Figure 1: (Kevin Lang, 1998)
Author's Note: This is a lightly edited version of an early draft of a paper that I had worked on towards the end of grad school. All of the work was originally done prior to April of 2021, which is why it may sound a little anachronistic given the date it was uploaded.
Self-attention represents the backbone of many of the cutting-edge breakthroughs in machine learning. However, little is know about the theoretical qualities of self-attention based learning mechanisms. This installment attempts to shed some light on this area by evaluating the ability of transformers to passively learn deterministic finite automata (DFA). Over the course of 1700+ trials, we were able to determine direct predictive relationships between the underlying parameters of certain forms of DFAs and the performance of both self-attention and recurrence based models. Potentially more significant, we also demonstrate certain forms of DFA which are easily solved by small recurrent networks, but prove challenging for even advanced self-attention based models.
1. Background
From natural language processing to computer vision, transformers (Vaswani, Ashish and Shazeer, Noam and Parmar, Niki and Uszkoreit, Jakob and Jones, Llion and Gomez, Aidan N. and Kaiser, Lukasz and Polosukhin, Illia, 2017) have set state of the art performance on a wide variety of tasks. The key breakthrough behind this success is the attention operation. This method of modeling sequences has proved not only capable of developing high quality representations, but also very amenable an efficient scaling up of these models. Although attention and self-attention had existed in different forms previous to this architecture, the transformer was the first to claim that it was "all you need."

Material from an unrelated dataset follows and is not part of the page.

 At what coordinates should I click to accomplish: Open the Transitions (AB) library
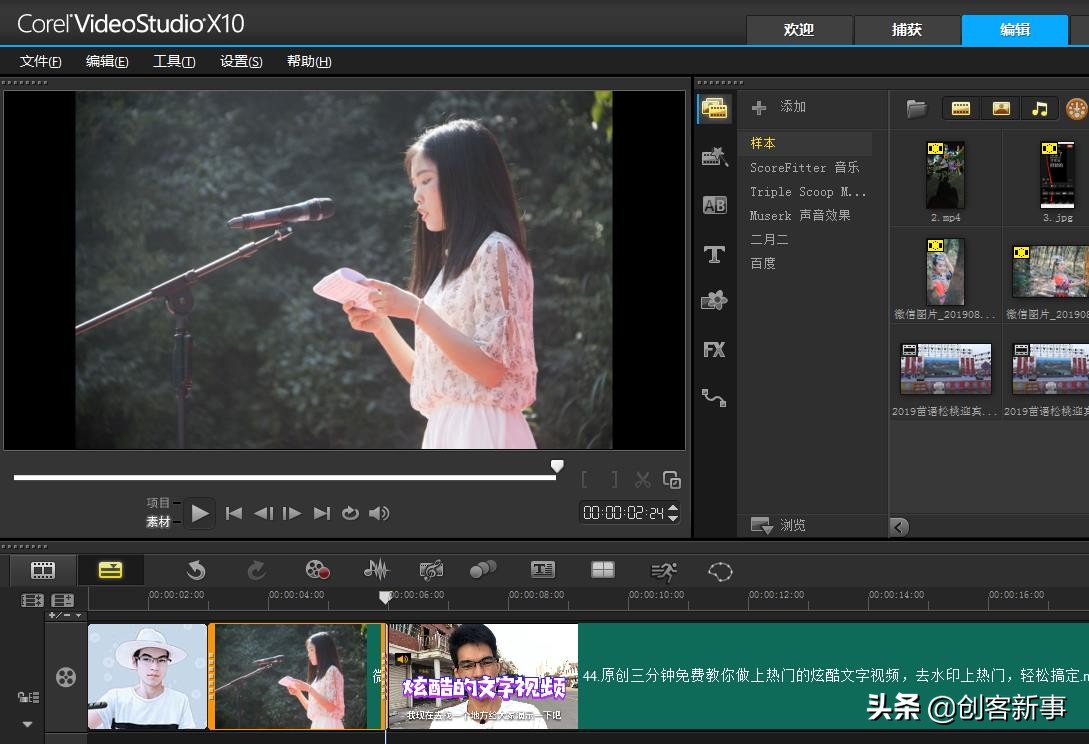[x=714, y=205]
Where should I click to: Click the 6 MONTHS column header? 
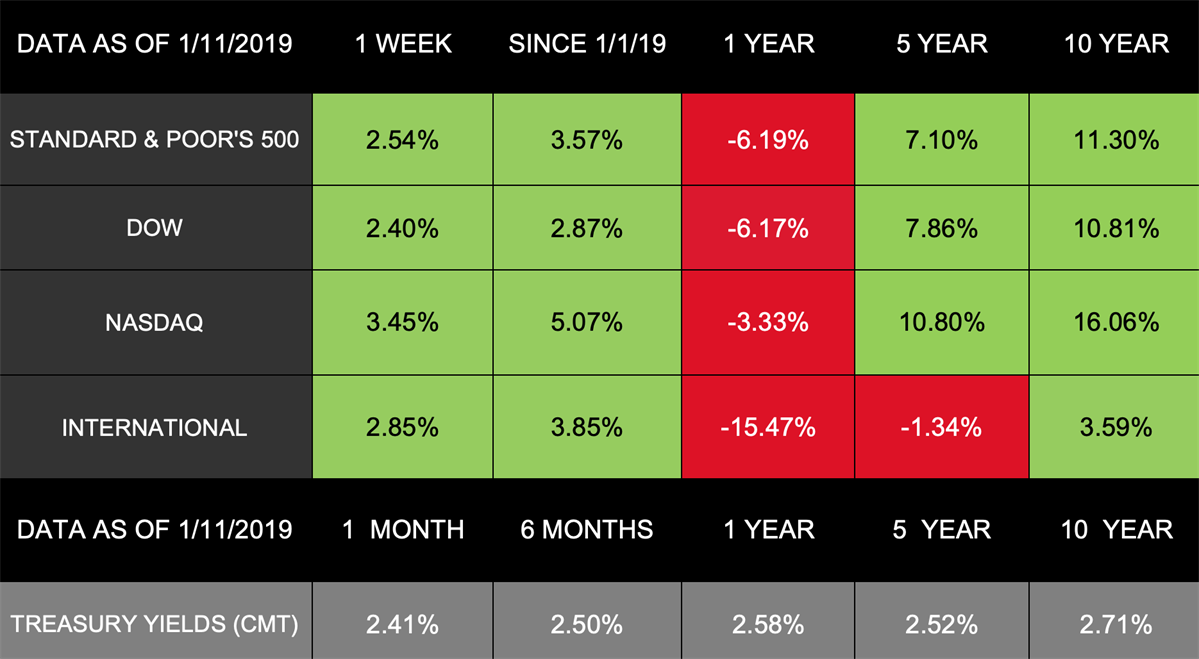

However, little is known about the theoretical learning properties of self-attention. There has been ample empirical work attempting to better understand how the performance of transformers scales with different key training hyperparameters, but these works often focus solely on language based datasets. Although this allows a better understanding of the practical use of transformers, it does not aid in understanding the fundamental relationship between task complexity and representational capacity for these models.
Figure 2: In practice, we know that bigger networks can represent more complex functions than smaller networks. But how much bigger? And how much more complex?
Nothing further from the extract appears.